-- CONSIGNE 1 --
Indiquez si chacune des affirmations suivantes s'accorde avec l'extrait sur l'icône, en répondant par oui ou par non et en citant à l'identique les mots décisifs de l'extrait : (a) la colombe représente l'Esprit-Saint ; (b) l'agneau représente la résurrection du Christ ; (c) les représentations symboliques décrites relèvent de la culture romano-byzantine des VIIe-VIIIe siècles.

-- EXTRAIT CHOISI --

= = = = = = =

De la centralité de l'icône à son rejet puis à sa justification
Au sein de la culture romano-byzantine des IVe-Ve siècles les représentations symboliques du Christ et de la Trinité sont conçues comme une règle en conformité avec les références bibliques : « Tu ne feras pas d'idole ni aucune image des cieux et tu ne te prosterneras pas devant eux » (Exode) ; « l'heure vient, et elle est déjà venue, où les vrais adorateurs adoreront le Père en esprit et en vérité ; car ce sont là les adorateurs que le Père demande. Dieu est Esprit, et il faut que ceux qui l'adorent l'adorent en esprit et en vérité » (Jn, 4, 23-24). Ainsi, trois animaux sont-ils privilégiés : l'agneau représente la crucifixion de l'innocent, Jésus ; la colombe représente l'Esprit-Saint ; le poisson représente le Christ, car les lettres du mot grec –ichtus-sont reprises pour les initiales de l'expression Iesous Christos Théou Yios (« Jésus-Christ Fils de Dieu Sauveur »).

= = = = = = =

-- CONSIGNE 2 --
Dans les lignes de données, recopiez sans aucune modification le passage qui commence à la ligne contenant « Click the callout number 43 » et s'arrête après la dernière de ces lignes, les deux bornes comprises.

-- DONNÉES DE L'EXERCICE --
= = = = = = =

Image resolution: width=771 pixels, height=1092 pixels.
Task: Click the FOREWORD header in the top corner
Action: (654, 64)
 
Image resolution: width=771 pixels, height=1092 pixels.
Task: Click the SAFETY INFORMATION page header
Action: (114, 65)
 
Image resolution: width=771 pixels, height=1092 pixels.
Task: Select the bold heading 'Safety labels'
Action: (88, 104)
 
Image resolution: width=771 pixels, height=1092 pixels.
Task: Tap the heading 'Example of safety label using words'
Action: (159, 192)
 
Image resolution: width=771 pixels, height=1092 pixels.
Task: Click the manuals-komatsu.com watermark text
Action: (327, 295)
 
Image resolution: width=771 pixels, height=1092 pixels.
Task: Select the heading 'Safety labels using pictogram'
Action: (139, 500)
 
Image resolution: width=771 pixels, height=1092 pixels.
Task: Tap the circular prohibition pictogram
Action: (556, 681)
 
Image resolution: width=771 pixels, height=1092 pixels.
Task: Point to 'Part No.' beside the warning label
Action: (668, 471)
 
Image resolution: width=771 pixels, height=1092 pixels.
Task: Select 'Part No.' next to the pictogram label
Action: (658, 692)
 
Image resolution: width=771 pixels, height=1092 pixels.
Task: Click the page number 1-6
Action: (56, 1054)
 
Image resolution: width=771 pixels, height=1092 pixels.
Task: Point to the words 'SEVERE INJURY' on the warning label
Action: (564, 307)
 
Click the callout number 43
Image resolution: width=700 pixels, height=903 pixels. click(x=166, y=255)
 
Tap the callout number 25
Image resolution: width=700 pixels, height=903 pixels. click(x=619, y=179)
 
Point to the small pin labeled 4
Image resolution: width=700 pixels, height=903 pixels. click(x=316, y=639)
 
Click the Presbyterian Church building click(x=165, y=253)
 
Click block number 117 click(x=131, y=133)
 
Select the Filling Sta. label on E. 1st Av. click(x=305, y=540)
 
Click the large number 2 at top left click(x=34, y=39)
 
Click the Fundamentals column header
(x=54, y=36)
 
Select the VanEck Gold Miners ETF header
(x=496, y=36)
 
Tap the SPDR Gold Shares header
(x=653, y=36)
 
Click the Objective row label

= = = = = = =

-- RÉPONSE COMPLÈTE 1 --
(a) Oui : « la colombe représente l'Esprit-Saint ».
(b) Non : « l'agneau représente la crucifixion de l'innocent, Jésus ».
(c) Non : « Au sein de la culture romano-byzantine des IVe-Ve siècles ».

-- RÉPONSE COMPLÈTE 2 --
Click the callout number 43
Image resolution: width=700 pixels, height=903 pixels. click(x=166, y=255)
 
Tap the callout number 25
Image resolution: width=700 pixels, height=903 pixels. click(x=619, y=179)
 
Point to the small pin labeled 4
Image resolution: width=700 pixels, height=903 pixels. click(x=316, y=639)
 
Click the Presbyterian Church building click(x=165, y=253)
 
Click block number 117 click(x=131, y=133)
 
Select the Filling Sta. label on E. 1st Av. click(x=305, y=540)
 
Click the large number 2 at top left click(x=34, y=39)
 
Click the Fundamentals column header
(x=54, y=36)
 
Select the VanEck Gold Miners ETF header
(x=496, y=36)
 
Tap the SPDR Gold Shares header
(x=653, y=36)
 
Click the Objective row label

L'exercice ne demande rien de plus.